Yatak satan turizmci ile mal satan ihracatçı

Muhterem İLGÜNER
Muhterem İLGÜNER MARKA ŞEHİR; Gün Bugün!

“Bir şey alıcısının ödeyeceği kadar değerlidir”

 (Pulilius Syrus, M.Ö. 1.yüzyıl)

“Bir varmış, bir yokmuş…” “Üç tarafı denizlerle çevrili, üstüne üstlük muhteşem iki su geçidi ile denizlere bağlanan bir iç denizi bulunan, onbinlerce yıllık kültürel mirasa ev sahipliği yapan, farklı iklim özellikleri ile yüzlerce tarımsal ürünün yetiştiği, zenginlikler vaat eden bir ülke varmış” diye masala başlamak mümkün. Bu masal, yatak satan turizmci ile mal satan ihracatçıyı hikâye ediyor. Onca zenginlik içerisinde turizmi yataklaştıran, ürettiği ürünleri mallaştıranları anlatıyor. Ayrıca, bu hikâye bir iniyor, bir çıkıyor ancak hep sürüyor. Buna bir de har vurulup harman savrulan kamu kaynakları eklenince elde edilen gelir harcamalara yetmiyor. Yetmeyince ekonomik yapı bozuluyor, umut yeni atanacak maliye bakanlarına, merkez bankası başkanlarına bağlanıyor. Onlar da ne yapsın; muslukları kısıyor, ülke dışında para arıyor. Var olan parayı bu elden öteki ele, şekil değiştirerek aktarıyor. O ülkede yaşayanlar alışkanlık haline getirmiş olacaklar, sorunu hep başka yerde arıyor; ya sıcaklar atmıştır, ya soğuklar uzun sürmüştür. Ara sıra dış kaynaklı doktorlar ülkenin MR’ını çeker, tahlilleri inceler ve “siz de yatak var, mal var fakat siz bunları kıymetlendiremiyor, değer katamıyorsunuz” dermiş demesine de nedense kimse kulak asmazmış. Devran böyle döner gidermiş diyeceğim de ülke gittikçe ucuzlarmış. Yaşayanlar umutla bekler ancak bir türlü vaat edilen refaha ve itibara erişilemezmiş. Bunları söyleyenlere de kızılırmış.

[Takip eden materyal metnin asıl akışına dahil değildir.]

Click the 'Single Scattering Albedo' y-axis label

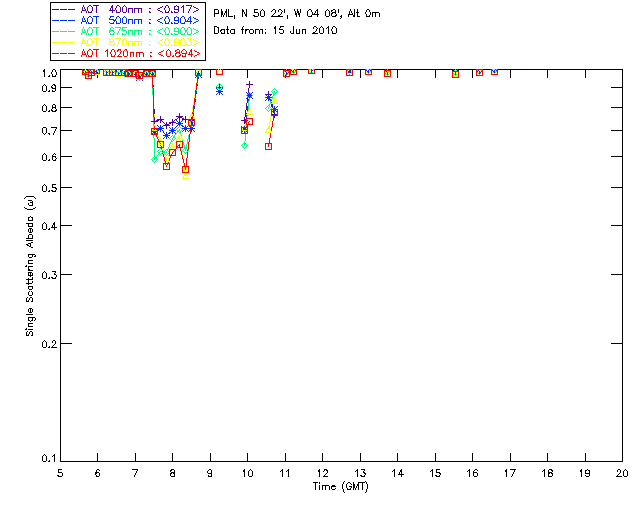pyautogui.click(x=31, y=265)
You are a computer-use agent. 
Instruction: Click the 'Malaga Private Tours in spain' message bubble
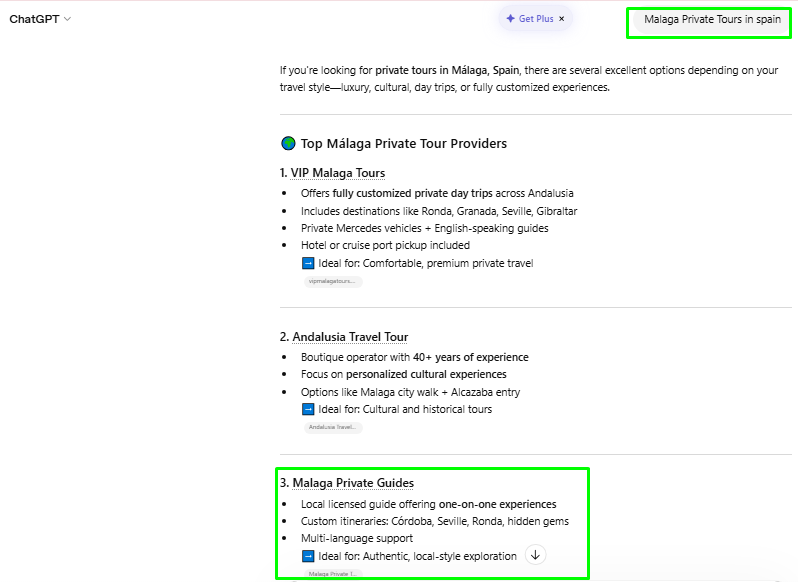[x=711, y=20]
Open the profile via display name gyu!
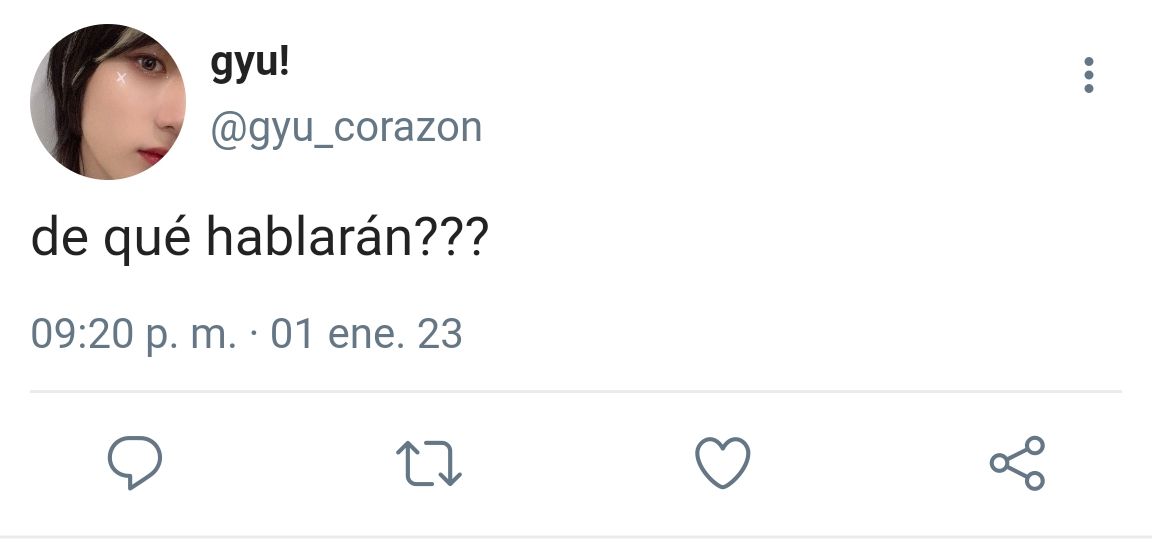The image size is (1152, 555). click(x=250, y=65)
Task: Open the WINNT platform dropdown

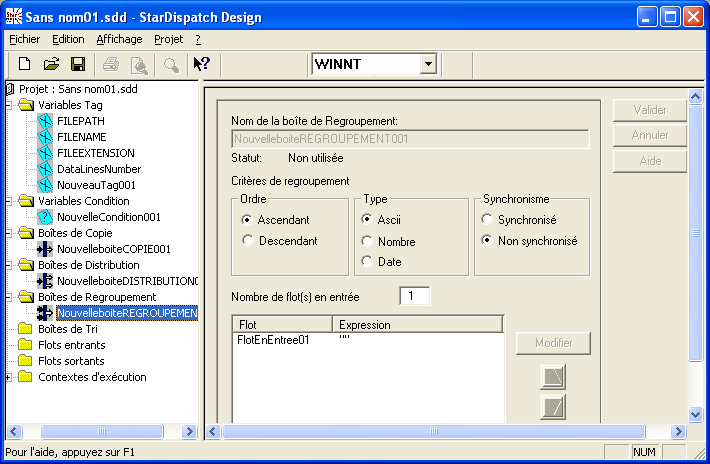Action: click(428, 64)
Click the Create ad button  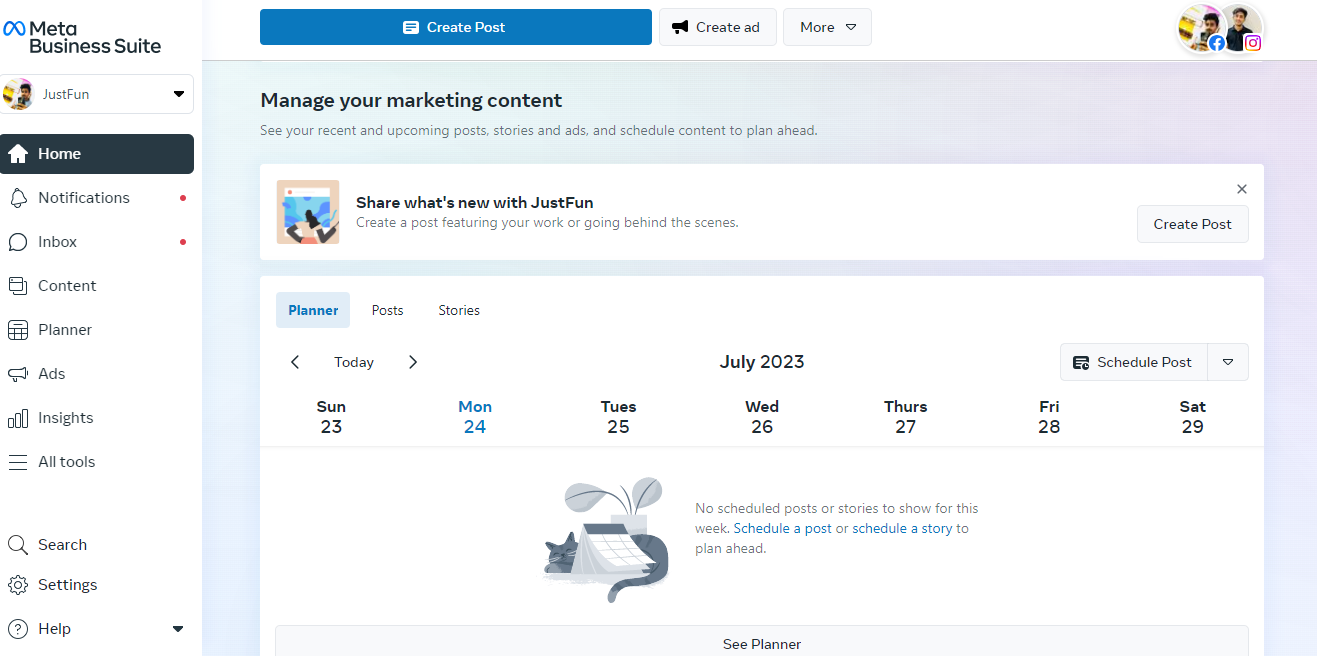tap(718, 27)
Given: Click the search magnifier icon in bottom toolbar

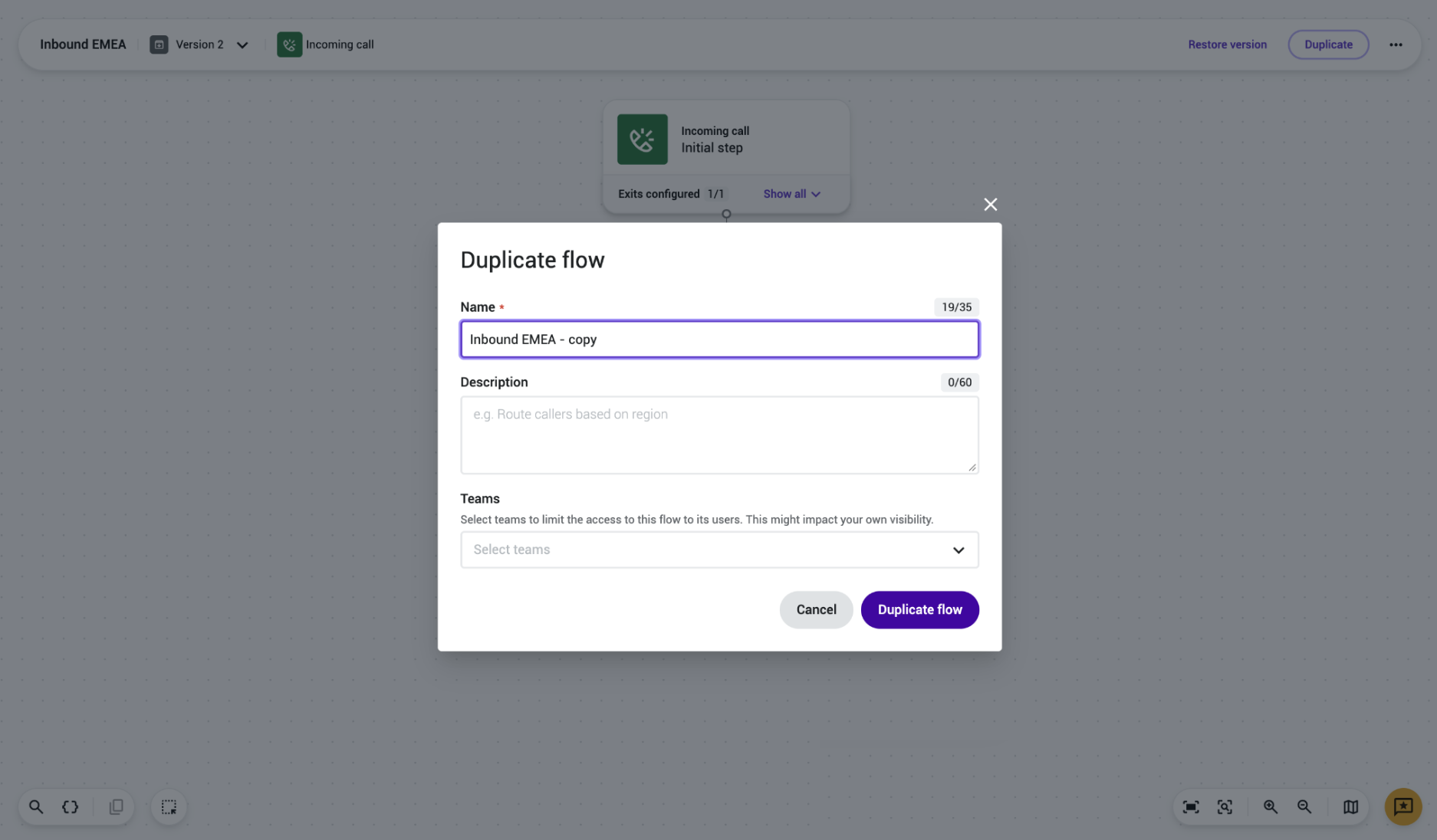Looking at the screenshot, I should tap(36, 807).
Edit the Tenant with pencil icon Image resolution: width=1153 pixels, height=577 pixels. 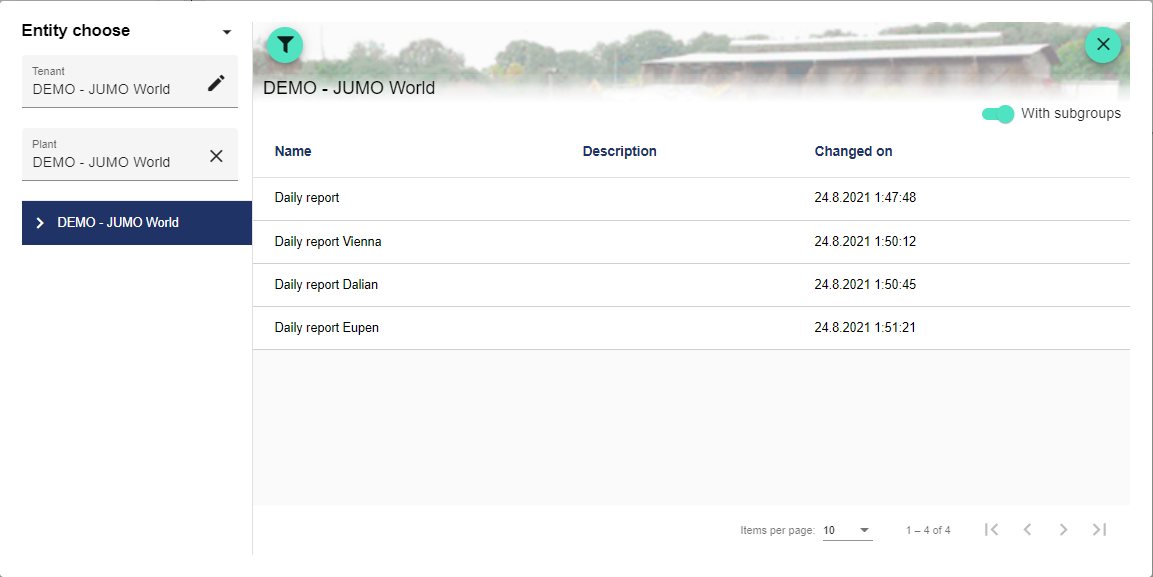216,83
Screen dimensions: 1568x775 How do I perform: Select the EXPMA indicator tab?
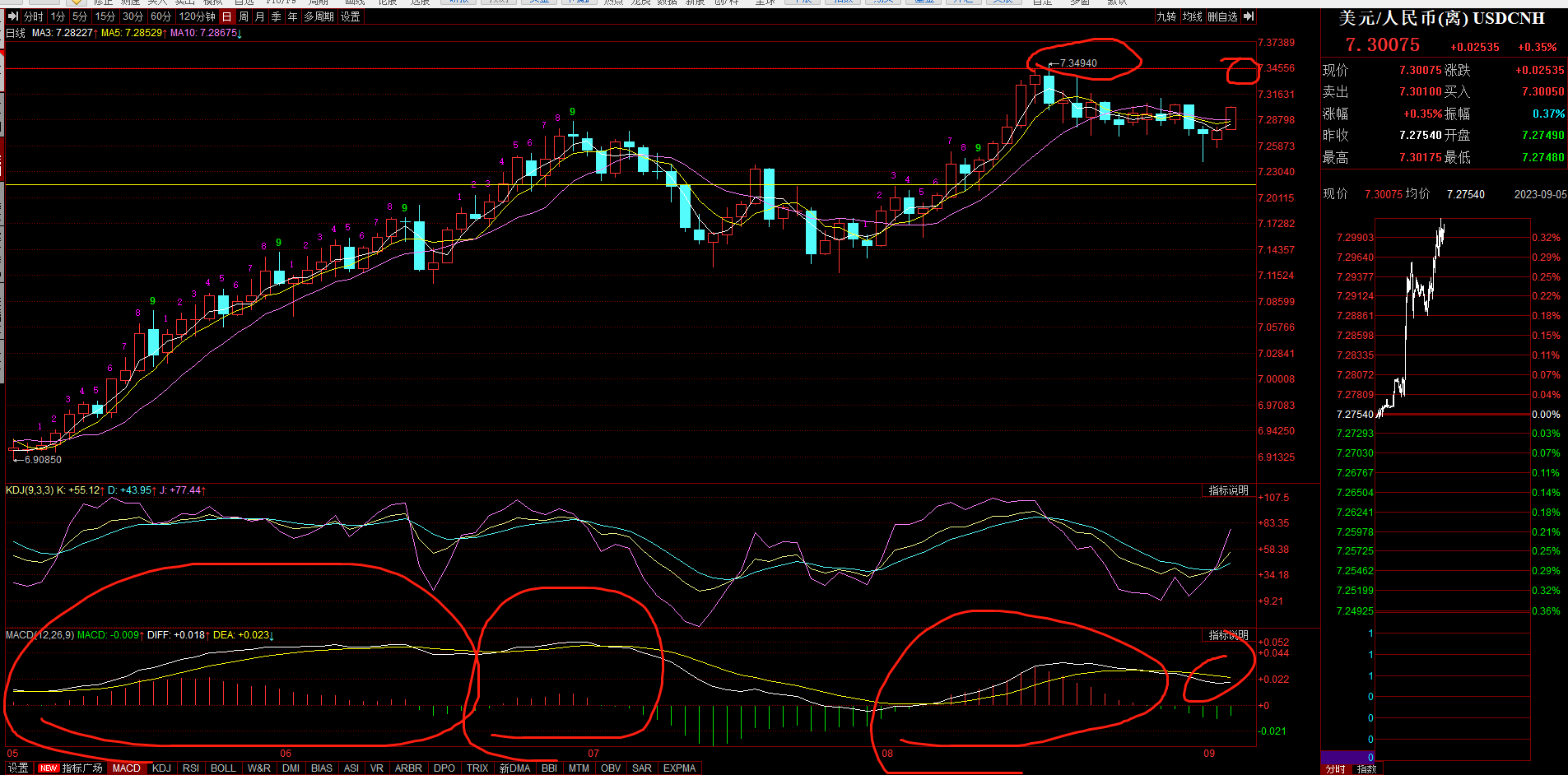[679, 768]
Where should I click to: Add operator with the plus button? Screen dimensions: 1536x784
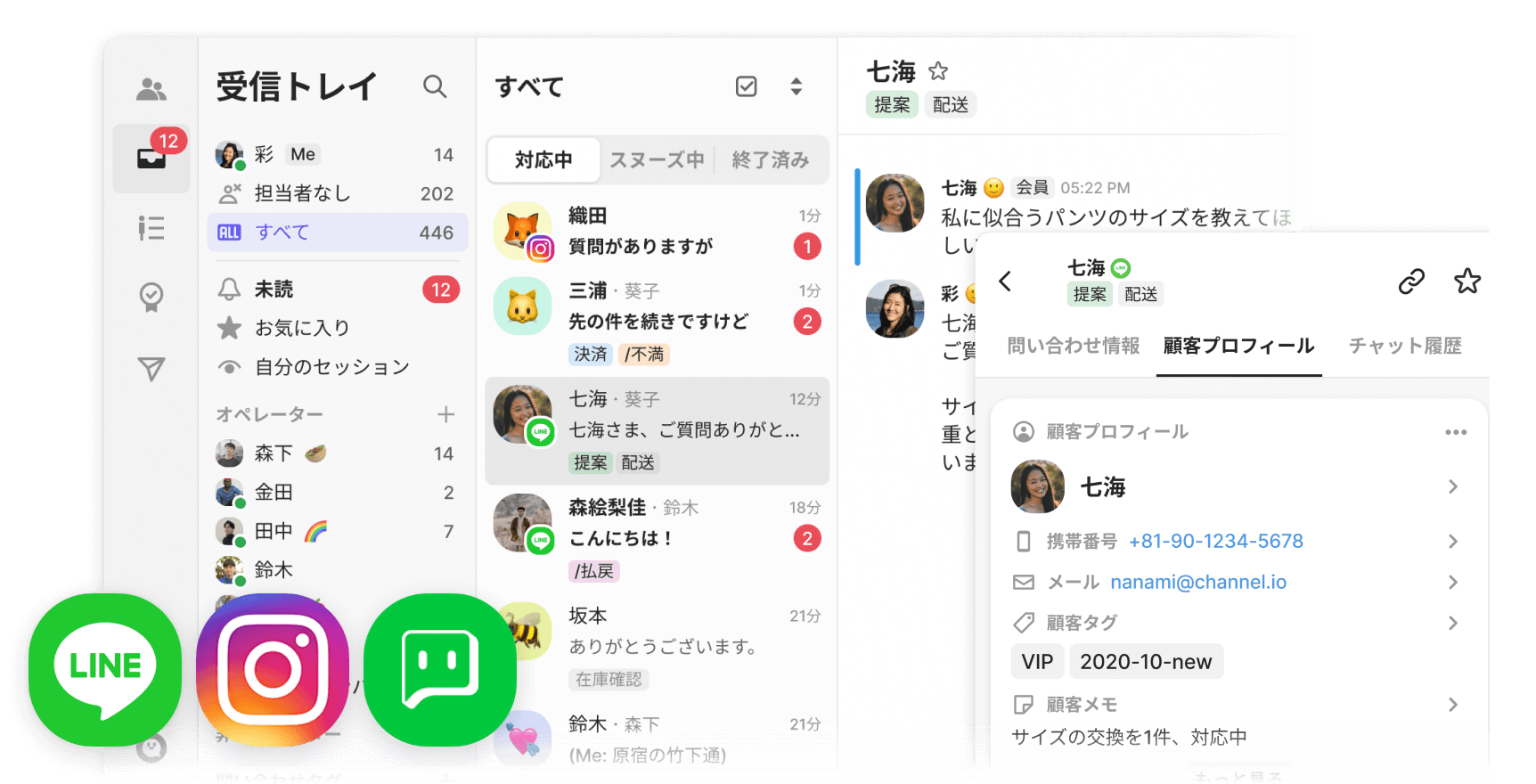445,414
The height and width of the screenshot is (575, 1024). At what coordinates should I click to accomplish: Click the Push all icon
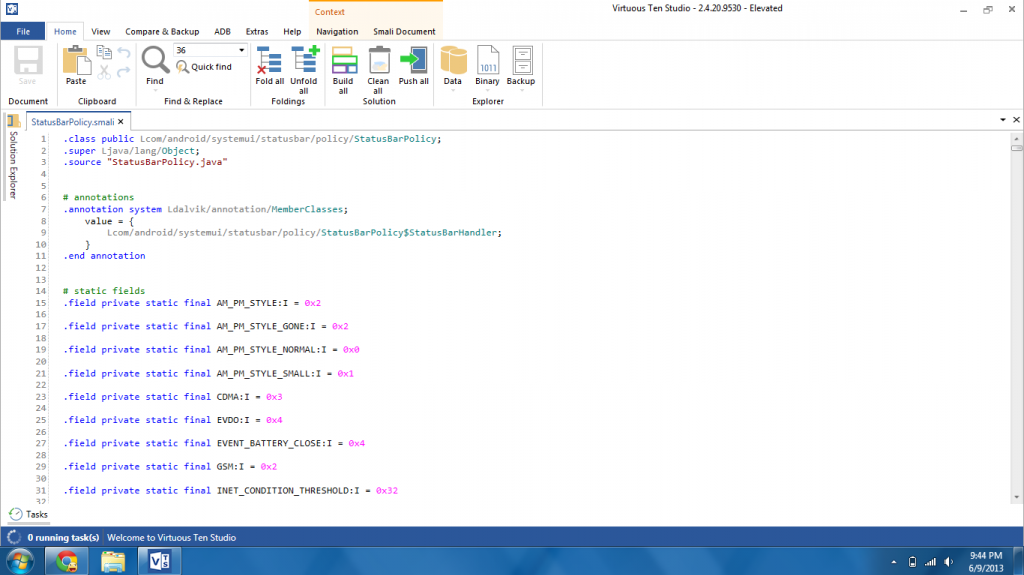coord(414,66)
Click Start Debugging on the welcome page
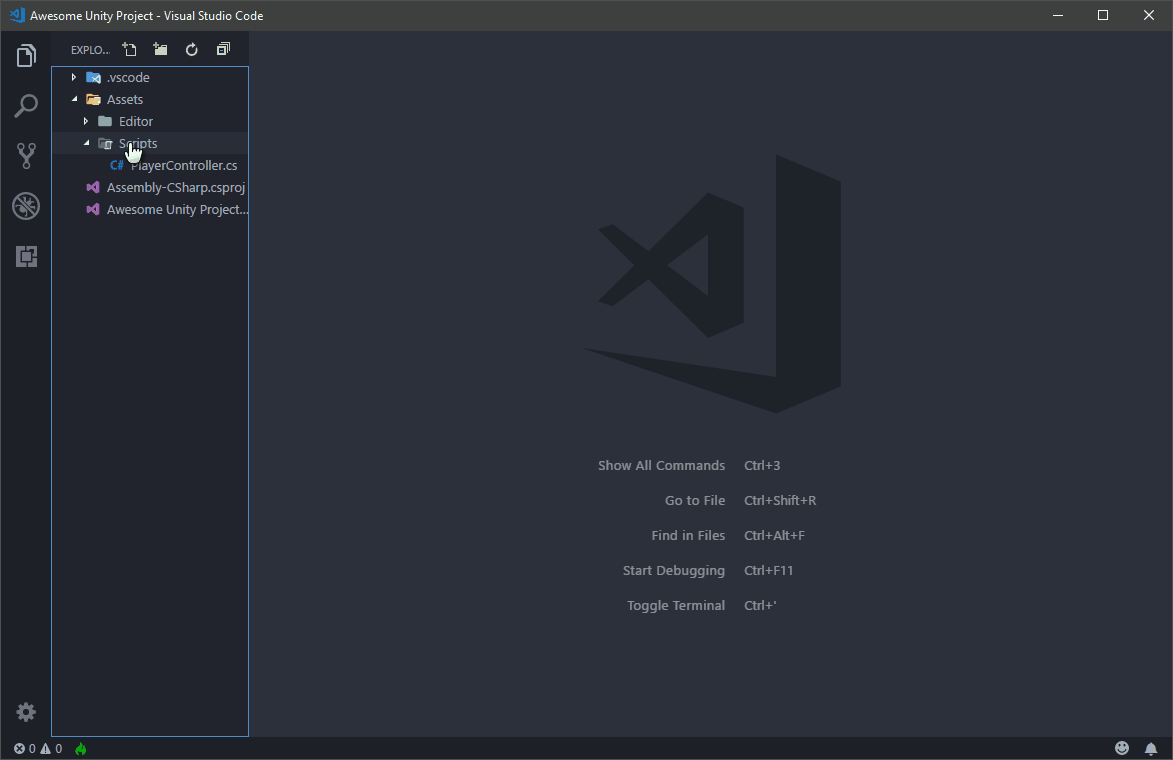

Turizmde yine rüzgâr terse dönmüşmüş. Yüksek sezonda oteller boş kalmış. “Pahalı kaldık, ondandır” deniyor ancak rakip ülkelere göre hala “en ucuz” destinasyon olunmasına rağmen durum iç açıcı değil. Bodrum’da fiyatlar arttırılmış da onun için doluluk oranları yarıya düşmüş. Marmaris desen fiyatı arttırmasa da yeterince yatak satamamış. Eminim ilgililer yanında, bugüne kadar durumla hiç ilgilenmeyenler mutlaka gerekçeler üretecek; enflasyonist baskı nedeniyle artan fiyatlar talebi düşürdü, gibi. Aslında bu film başka başka adlarda sıklıkla vizyona sürülmüştü; gerekçe değişir, neden değişir ancak film hep aynı sonla biterdi. Esas oğlan ile esas kız mutsuz şekilde.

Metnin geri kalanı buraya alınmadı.